[Dataset entries]

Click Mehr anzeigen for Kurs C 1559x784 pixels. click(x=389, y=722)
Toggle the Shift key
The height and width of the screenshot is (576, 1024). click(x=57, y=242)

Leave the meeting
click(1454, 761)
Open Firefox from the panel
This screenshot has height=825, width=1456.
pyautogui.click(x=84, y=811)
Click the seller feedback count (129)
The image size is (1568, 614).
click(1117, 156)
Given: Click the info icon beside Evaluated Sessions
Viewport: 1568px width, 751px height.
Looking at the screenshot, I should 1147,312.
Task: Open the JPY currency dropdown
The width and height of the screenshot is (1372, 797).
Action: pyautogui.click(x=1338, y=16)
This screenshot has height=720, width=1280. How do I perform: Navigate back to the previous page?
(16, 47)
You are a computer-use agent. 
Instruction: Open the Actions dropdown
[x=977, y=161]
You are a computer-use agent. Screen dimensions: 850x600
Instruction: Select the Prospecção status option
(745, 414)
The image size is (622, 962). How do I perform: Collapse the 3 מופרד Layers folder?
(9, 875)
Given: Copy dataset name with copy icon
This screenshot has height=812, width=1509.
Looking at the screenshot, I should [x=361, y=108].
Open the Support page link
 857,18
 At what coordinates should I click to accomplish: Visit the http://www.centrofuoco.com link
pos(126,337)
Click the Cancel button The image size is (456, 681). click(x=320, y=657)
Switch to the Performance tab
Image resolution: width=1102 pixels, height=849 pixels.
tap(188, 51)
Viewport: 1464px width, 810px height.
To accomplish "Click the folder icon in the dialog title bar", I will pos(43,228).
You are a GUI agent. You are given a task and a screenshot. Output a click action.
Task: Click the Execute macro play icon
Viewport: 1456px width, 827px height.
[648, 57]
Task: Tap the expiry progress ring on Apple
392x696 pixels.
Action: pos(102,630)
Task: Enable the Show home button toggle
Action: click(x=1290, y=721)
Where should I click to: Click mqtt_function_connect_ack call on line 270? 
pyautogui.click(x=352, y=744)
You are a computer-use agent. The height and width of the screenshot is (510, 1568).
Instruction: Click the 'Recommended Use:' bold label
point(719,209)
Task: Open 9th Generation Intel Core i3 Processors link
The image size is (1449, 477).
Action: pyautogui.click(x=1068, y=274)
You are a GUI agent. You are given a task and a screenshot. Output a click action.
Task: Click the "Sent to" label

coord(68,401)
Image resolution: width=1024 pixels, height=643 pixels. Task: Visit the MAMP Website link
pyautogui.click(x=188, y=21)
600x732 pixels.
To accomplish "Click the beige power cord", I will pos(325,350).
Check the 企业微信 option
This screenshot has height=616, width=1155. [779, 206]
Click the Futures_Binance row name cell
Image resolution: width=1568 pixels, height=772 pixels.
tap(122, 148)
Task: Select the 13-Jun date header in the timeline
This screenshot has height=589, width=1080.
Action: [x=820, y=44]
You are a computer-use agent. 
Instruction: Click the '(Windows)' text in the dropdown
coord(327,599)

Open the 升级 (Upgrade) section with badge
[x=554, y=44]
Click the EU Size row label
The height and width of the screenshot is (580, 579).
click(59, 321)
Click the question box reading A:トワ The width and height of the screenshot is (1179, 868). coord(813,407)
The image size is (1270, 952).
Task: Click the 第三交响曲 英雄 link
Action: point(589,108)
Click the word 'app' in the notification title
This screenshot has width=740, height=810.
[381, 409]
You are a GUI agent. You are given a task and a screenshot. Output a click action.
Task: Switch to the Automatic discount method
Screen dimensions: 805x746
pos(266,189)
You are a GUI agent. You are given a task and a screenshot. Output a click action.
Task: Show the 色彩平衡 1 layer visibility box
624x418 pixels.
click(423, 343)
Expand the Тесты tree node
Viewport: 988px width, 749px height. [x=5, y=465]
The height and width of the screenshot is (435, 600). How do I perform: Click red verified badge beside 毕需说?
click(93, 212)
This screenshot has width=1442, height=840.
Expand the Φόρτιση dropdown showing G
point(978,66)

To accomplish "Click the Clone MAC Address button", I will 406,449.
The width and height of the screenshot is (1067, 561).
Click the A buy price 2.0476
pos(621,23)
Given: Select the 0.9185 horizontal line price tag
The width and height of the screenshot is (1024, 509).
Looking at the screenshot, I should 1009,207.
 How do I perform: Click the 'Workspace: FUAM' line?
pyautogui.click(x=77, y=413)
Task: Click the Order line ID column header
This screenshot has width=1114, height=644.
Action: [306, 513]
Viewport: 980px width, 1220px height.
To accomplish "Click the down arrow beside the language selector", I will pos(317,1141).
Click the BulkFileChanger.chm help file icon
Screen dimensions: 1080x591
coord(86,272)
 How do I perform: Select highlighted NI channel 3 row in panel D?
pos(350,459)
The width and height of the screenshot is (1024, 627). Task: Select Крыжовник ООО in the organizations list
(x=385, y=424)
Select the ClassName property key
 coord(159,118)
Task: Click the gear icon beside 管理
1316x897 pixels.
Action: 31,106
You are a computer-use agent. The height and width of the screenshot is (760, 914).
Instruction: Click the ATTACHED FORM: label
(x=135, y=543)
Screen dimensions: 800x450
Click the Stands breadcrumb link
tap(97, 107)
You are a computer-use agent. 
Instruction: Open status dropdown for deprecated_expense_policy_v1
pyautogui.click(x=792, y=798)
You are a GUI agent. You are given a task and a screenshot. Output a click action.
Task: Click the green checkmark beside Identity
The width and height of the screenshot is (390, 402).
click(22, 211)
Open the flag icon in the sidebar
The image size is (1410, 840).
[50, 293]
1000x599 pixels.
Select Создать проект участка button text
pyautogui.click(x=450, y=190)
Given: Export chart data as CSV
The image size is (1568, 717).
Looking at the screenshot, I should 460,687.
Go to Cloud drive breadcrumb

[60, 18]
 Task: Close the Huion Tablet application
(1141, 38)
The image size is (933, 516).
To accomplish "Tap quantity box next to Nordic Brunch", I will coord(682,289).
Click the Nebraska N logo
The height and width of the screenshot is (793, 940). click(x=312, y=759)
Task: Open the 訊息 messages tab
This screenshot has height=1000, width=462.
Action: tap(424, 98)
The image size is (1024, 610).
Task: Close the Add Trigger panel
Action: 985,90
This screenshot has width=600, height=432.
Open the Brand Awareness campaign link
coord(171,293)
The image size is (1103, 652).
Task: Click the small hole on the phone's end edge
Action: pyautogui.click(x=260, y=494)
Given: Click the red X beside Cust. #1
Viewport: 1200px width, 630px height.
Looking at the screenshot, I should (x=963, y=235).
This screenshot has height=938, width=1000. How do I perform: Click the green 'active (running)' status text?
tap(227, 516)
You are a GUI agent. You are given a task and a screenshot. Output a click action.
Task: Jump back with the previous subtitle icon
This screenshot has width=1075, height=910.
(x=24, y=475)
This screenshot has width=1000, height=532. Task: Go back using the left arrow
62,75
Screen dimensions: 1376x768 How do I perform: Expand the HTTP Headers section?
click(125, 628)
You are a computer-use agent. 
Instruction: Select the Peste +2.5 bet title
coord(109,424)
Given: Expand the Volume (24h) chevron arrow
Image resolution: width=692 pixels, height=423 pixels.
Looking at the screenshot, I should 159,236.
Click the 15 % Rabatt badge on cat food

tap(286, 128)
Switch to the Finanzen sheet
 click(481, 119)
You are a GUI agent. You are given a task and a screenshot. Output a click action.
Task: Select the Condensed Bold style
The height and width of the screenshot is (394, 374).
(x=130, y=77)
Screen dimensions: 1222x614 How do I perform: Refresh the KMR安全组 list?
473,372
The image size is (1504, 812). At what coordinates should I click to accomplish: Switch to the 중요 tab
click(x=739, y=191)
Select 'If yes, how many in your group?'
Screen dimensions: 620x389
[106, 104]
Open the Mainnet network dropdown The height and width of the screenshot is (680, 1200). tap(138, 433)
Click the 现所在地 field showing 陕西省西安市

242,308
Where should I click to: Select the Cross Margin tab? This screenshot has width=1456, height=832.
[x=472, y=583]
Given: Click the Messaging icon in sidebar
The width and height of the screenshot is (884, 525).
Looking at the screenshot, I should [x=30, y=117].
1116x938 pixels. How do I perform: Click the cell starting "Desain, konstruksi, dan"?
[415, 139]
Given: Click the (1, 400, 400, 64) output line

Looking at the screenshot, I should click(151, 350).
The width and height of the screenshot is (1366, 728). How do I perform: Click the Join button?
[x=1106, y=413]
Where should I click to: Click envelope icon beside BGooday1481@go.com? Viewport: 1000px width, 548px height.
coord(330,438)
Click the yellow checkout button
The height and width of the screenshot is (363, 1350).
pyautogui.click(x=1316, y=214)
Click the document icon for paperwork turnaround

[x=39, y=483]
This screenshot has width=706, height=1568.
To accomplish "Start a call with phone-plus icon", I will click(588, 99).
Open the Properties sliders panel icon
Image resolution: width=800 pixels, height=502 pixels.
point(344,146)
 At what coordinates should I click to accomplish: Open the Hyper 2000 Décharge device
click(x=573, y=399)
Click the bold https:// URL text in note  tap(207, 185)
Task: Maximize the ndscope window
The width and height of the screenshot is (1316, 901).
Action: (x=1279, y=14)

### [WHAT YOU ARE ASKED TO DO]
Beginning at the line with "The image size is (1449, 477)." and ending at the line with "Given: Select the", reproduce each line of the data above exactly, and add no other lines.

### [REPLY TO THE TASK]
The image size is (1449, 477).
Action: pyautogui.click(x=1068, y=274)
You are a GUI agent. You are given a task and a screenshot. Output a click action.
Task: Click the "Sent to" label

coord(68,401)
Image resolution: width=1024 pixels, height=643 pixels. Task: Visit the MAMP Website link
pyautogui.click(x=188, y=21)
600x732 pixels.
To accomplish "Click the beige power cord", I will pos(325,350).
Check the 企业微信 option
This screenshot has height=616, width=1155. [779, 206]
Click the Futures_Binance row name cell
Image resolution: width=1568 pixels, height=772 pixels.
tap(122, 148)
Task: Select the 13-Jun date header in the timeline
This screenshot has height=589, width=1080.
Action: [x=820, y=44]
You are a computer-use agent. 
Instruction: Click the '(Windows)' text in the dropdown
coord(327,599)

Open the 升级 (Upgrade) section with badge
[x=554, y=44]
Click the EU Size row label
The height and width of the screenshot is (580, 579).
click(59, 321)
Click the question box reading A:トワ The width and height of the screenshot is (1179, 868). coord(813,407)
The image size is (1270, 952).
Task: Click the 第三交响曲 英雄 link
Action: point(589,108)
Click the word 'app' in the notification title
This screenshot has width=740, height=810.
[381, 409]
You are a GUI agent. You are given a task and a screenshot. Output a click action.
Task: Switch to the Automatic discount method
Screen dimensions: 805x746
pos(266,189)
You are a GUI agent. You are given a task and a screenshot. Output a click action.
Task: Show the 色彩平衡 1 layer visibility box
624x418 pixels.
click(423, 343)
Expand the Тесты tree node
Viewport: 988px width, 749px height. [x=5, y=465]
The height and width of the screenshot is (435, 600). How do I perform: Click red verified badge beside 毕需说?
click(93, 212)
This screenshot has width=1442, height=840.
Expand the Φόρτιση dropdown showing G
point(978,66)

To accomplish "Click the Clone MAC Address button", I will 406,449.
The width and height of the screenshot is (1067, 561).
Click the A buy price 2.0476
pos(621,23)
Given: Select the 0.9185 horizontal line price tag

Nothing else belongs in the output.